■ Problem details
Please retype every entry, keeping each one exactly as written.

■ Supplied material
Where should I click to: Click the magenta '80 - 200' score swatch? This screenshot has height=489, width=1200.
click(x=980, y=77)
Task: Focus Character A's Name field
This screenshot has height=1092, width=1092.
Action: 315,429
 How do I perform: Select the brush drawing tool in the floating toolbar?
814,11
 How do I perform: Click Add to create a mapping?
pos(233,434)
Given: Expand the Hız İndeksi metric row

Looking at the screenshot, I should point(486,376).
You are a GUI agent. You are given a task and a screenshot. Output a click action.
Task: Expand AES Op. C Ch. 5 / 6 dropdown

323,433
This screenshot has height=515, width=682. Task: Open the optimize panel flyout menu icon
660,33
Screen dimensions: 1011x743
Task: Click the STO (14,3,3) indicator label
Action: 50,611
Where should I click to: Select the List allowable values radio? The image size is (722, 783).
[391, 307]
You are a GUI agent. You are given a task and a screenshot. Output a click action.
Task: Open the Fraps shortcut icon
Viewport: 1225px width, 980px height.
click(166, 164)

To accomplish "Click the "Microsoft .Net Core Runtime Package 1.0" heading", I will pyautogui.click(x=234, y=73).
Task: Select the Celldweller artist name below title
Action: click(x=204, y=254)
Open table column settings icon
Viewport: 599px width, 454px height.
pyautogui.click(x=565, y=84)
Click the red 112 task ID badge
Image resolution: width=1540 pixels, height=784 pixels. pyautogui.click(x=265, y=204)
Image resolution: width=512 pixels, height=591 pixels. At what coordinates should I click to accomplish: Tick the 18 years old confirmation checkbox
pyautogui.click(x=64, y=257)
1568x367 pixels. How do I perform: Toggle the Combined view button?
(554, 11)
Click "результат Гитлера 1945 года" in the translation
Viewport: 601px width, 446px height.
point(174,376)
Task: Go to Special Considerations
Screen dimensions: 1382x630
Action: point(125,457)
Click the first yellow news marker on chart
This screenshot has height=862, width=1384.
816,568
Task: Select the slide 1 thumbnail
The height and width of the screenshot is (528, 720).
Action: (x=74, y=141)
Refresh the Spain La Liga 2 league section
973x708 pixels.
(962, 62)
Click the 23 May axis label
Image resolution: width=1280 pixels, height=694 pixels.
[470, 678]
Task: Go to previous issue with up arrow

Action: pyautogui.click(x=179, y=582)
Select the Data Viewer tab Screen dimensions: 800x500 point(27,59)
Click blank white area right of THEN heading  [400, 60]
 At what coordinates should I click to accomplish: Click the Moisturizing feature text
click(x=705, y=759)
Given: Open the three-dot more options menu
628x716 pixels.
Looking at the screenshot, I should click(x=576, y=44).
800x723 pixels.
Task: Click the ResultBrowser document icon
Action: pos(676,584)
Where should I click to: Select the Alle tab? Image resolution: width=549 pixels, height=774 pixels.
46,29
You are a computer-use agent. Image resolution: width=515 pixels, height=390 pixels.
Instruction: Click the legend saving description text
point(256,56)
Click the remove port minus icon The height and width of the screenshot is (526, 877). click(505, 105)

■ Solution to this task
Where should I click to: Click the magenta '80 - 200' score swatch? This screenshot has height=489, width=1200.
click(x=980, y=77)
Task: Focus Character A's Name field
This screenshot has height=1092, width=1092.
Action: 315,429
 How do I perform: Select the brush drawing tool in the floating toolbar?
814,11
 How do I perform: Click Add to create a mapping?
pos(233,434)
Given: Expand the Hız İndeksi metric row

Looking at the screenshot, I should point(486,376).
You are a GUI agent. You are given a task and a screenshot. Output a click action.
Task: Expand AES Op. C Ch. 5 / 6 dropdown

323,433
This screenshot has height=515, width=682. Task: Open the optimize panel flyout menu icon
660,33
Screen dimensions: 1011x743
Task: Click the STO (14,3,3) indicator label
Action: 50,611
Where should I click to: Select the List allowable values radio? The image size is (722, 783).
[391, 307]
You are a GUI agent. You are given a task and a screenshot. Output a click action.
Task: Open the Fraps shortcut icon
Viewport: 1225px width, 980px height.
click(166, 164)

To accomplish "Click the "Microsoft .Net Core Runtime Package 1.0" heading", I will pyautogui.click(x=234, y=73).
Task: Select the Celldweller artist name below title
Action: click(x=204, y=254)
Open table column settings icon
Viewport: 599px width, 454px height.
pyautogui.click(x=565, y=84)
Click the red 112 task ID badge
Image resolution: width=1540 pixels, height=784 pixels. pyautogui.click(x=265, y=204)
Image resolution: width=512 pixels, height=591 pixels. At what coordinates should I click to accomplish: Tick the 18 years old confirmation checkbox
pyautogui.click(x=64, y=257)
1568x367 pixels. How do I perform: Toggle the Combined view button?
(554, 11)
Click "результат Гитлера 1945 года" in the translation
Viewport: 601px width, 446px height.
point(174,376)
Task: Go to Special Considerations
Screen dimensions: 1382x630
Action: point(125,457)
Click the first yellow news marker on chart
This screenshot has height=862, width=1384.
816,568
Task: Select the slide 1 thumbnail
The height and width of the screenshot is (528, 720).
Action: (x=74, y=141)
Refresh the Spain La Liga 2 league section
973x708 pixels.
(962, 62)
Click the 23 May axis label
Image resolution: width=1280 pixels, height=694 pixels.
[470, 678]
Task: Go to previous issue with up arrow

Action: pyautogui.click(x=179, y=582)
Select the Data Viewer tab Screen dimensions: 800x500 point(27,59)
Click blank white area right of THEN heading  [400, 60]
 At what coordinates should I click to accomplish: Click the Moisturizing feature text
click(x=705, y=759)
Given: Open the three-dot more options menu
628x716 pixels.
Looking at the screenshot, I should click(x=576, y=44).
800x723 pixels.
Task: Click the ResultBrowser document icon
Action: pos(676,584)
Where should I click to: Select the Alle tab? Image resolution: width=549 pixels, height=774 pixels.
46,29
You are a computer-use agent. Image resolution: width=515 pixels, height=390 pixels.
Instruction: Click the legend saving description text
point(256,56)
Click the remove port minus icon The height and width of the screenshot is (526, 877). click(505, 105)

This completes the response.